··· TEXTE SOURCE

Là, je pense à Pierre l'Ermite, dont l'influence auprès du pape est énorme, mais qui n'est ni un politique, ni un soldat et encore moins un chef de guerre. Sa position à la tête de la croisade ainsi que sa relation particulière avec Urbain IX font grincer des dents et la situation, entre les leaders de la croisade est souvent tendue.

Ces tensions, mais aussi les missions qui se dessinent et que font devoir accomplir Tancrède et ses hommes une fois sur le terrain, voilà ce qui fait douter le méta-guerrier, car cela ne correspond pas vraiment à l'idéal chrétien qu'on lui a enseigné. Et le colosse se pose bien des questions, qui vont être amplifiées par une rencontre fortuite.

Albéric est à l'opposé de Tancrède dans l'organigramme de la croisade, si vous permettez ce terme. Lui ne voulait pas partir, bien au contraire, mais ses connaissances techniques lui ont valu d'être enrôlé de force pour faire fonctionner le Saint-Michel. Malgré la fascination qu'exerce la fabuleuse technologie embarquée sur le vaisseau, Albéric, qui n'a rien d'un combattant, garde au coeur un certain esprit de rébellion.

Entre les deux hommes, et malgré le danger, pour l'un comme pour l'autre, que représente cette amitié naissante, le courant va passer. Et la belle stature de Tancrède va commencer à vaciller. Le doute, c'est vrai, mais les attaques, aussi, qui vont redoubler contre lui. Car l'homme est impétueux, irascible, bagarreur. Un peu trop.

Ajoutez à ce contexte politique délicat, un mystère en apparence bien différent, mais pourtant loin d'être anodin. On tue sur le Saint-Michel. Et d'une façon qui a de quoi inquiéter en haut lieu. Aurait-on embarqué un clandestin extrêmement dangereux, possédant des aptitudes effrayantes sur le bâtiment ? Et si c'est le cas, quel objectif poursuit-il ?

Tancrède, qui a des raisons personnelles d'enquêter sur cette affaire, va vite comprendre que le sujet est sensible et qu'il commence à déranger au sommet de la hiérarchie. De quoi renforcer son impression qu'on lui cache tout, qu'on ne lui dit rien. De quoi renforcer son entêtement à découvrir la vérité. Et de quoi donner des atouts supplémentaires à ses ennemis, déclarés ou plus discrets, pour l'abattre, s'il devient trop gênant...

······

_CONSIGNE 1_: Relevez tous les personnages que le texte désigne par un nom propre.
_CONSIGNE 2_: Recopiez le passage du texte qui débute aux mots « Tancrède, qui a » et se termine après « devient trop gênant... ».

··· DONNÉES FOURNIES

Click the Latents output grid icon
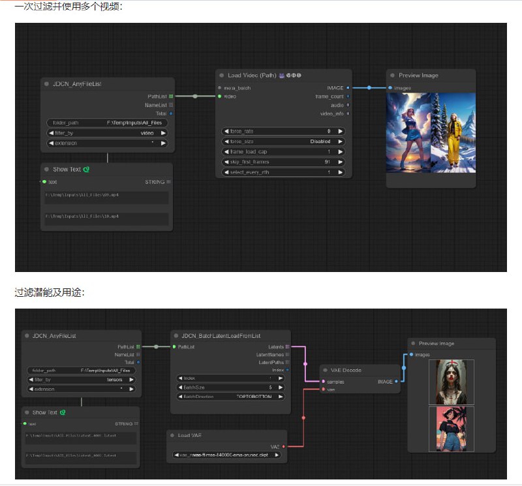 [288, 346]
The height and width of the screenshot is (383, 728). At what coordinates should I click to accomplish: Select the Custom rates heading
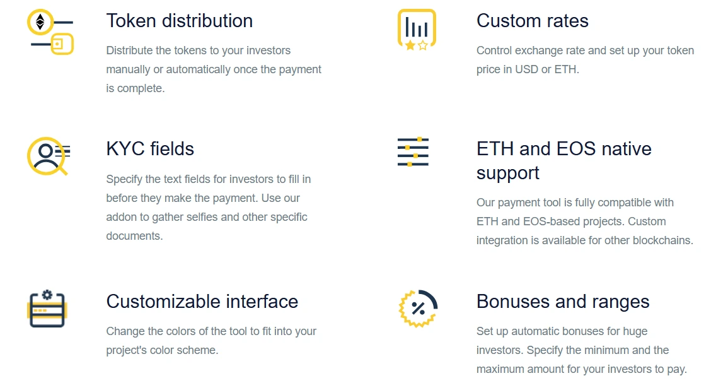pos(532,21)
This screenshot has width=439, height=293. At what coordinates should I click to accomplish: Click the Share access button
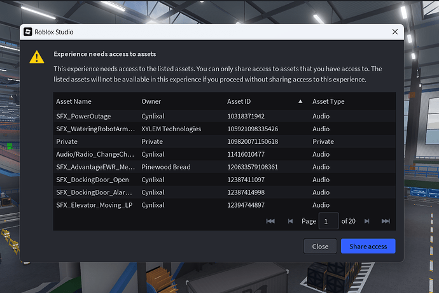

······

_RÉPONSE ATTENDUE 1_:
- Pierre l'Ermite
- Urbain IX
- Tancrède
- Albéric

_RÉPONSE ATTENDUE 2_:
Tancrède, qui a des raisons personnelles d'enquêter sur cette affaire, va vite comprendre que le sujet est sensible et qu'il commence à déranger au sommet de la hiérarchie. De quoi renforcer son impression qu'on lui cache tout, qu'on ne lui dit rien. De quoi renforcer son entêtement à découvrir la vérité. Et de quoi donner des atouts supplémentaires à ses ennemis, déclarés ou plus discrets, pour l'abattre, s'il devient trop gênant...